_YOUR OBJECTIVE_:
Update the entries below by replacing each "Locate" with "Find" and leaving everything else as it is.

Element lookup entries
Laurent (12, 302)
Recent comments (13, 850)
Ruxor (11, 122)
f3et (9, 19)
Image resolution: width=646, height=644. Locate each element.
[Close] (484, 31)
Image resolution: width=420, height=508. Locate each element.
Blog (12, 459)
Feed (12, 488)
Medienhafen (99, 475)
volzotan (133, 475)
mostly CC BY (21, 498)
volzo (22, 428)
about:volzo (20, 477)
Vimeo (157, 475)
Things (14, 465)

_RESULT OF THIS EXERCISE_:
Laurent (12, 302)
Recent comments (13, 850)
Ruxor (11, 122)
f3et (9, 19)
Image resolution: width=646, height=644. Find each element.
[Close] (484, 31)
Image resolution: width=420, height=508. Find each element.
Blog (12, 459)
Feed (12, 488)
Medienhafen (99, 475)
volzotan (133, 475)
mostly CC BY (21, 498)
volzo (22, 428)
about:volzo (20, 477)
Vimeo (157, 475)
Things (14, 465)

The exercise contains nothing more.